Dr Kay Scarpetta, chief medical examiner of the Commonwealth of Virginia, made her fictional debut in Patricia Cornwell’s first crime novel, Postmortem, published in 1990. Cornwell had been both a police reporter and a morgue assistant. And her character was inspired by a real medical examiner she worked with.

Postmortem won a slew of crime fiction awards, including an Edgar and the French Prix du Roman d’Aventure. It was a riveting read – if you surfed the questionable prose style. I applauded the arrival of a female forensic specialist.
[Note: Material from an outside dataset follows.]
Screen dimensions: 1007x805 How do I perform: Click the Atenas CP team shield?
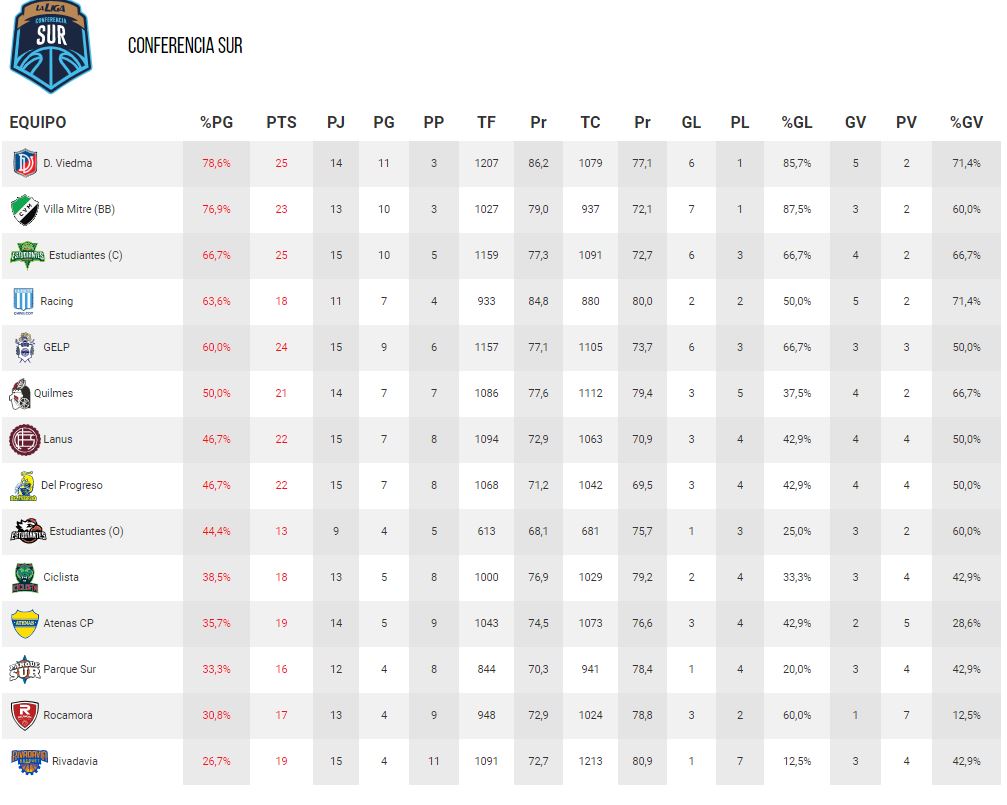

Two years after her debut, in 1992, I saw Cornwell in Melbourne where she was promoting the third Scarpetta book, All That Remains. Blonde and blue-eyed, barely over five foot three, she was the spitting image of her protagonist, as described in the books – and just as frosty.

She had stopped over in Los Angeles on her way to Australia, and told us she was being courted by all the major film studios, who wanted to option the books – and being ardently pursued by actors, including Demi Moore, desperate to play Scarpetta. Later, Angelina Jolie would also try to land the role.
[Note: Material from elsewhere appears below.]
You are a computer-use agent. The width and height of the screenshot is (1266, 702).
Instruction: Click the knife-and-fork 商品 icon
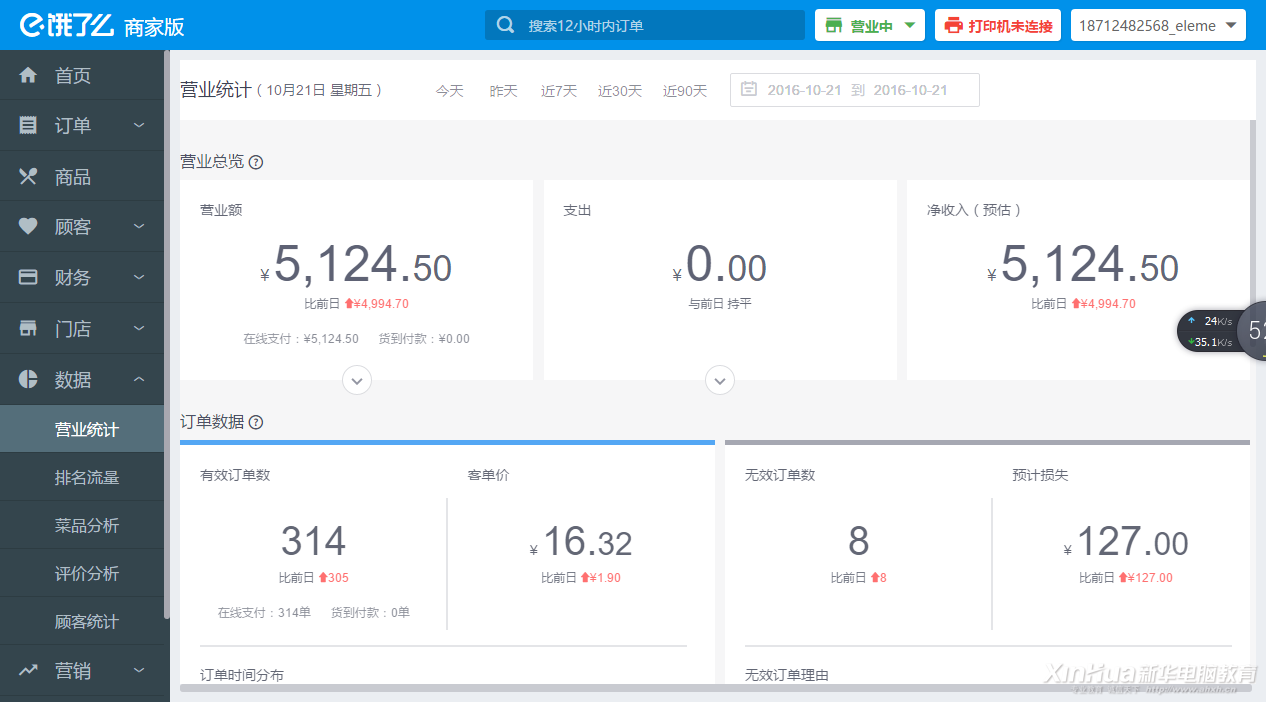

Now, more than 35 years (and millions of copies sold) since her debut, Scarpetta is finally on screen, as an Amazon Prime streaming series – and apparently Cornwell is very happy about Nicole Kidman’s central casting as the older Scarpetta.

Not the Scarpetta I imagined

Postmortem, the novel, establishes Scarpetta as a brilliant forensic specialist, hunting a serial killer she nicknames Mr Nobody.

He’s leaving a glittery residue on his victims’ bodies – and a bad smell behind him. With the aid of all the latest technology, from computerised note-taking to DNA testing (then in its infancy), Scarpetta inevitably gets her man,........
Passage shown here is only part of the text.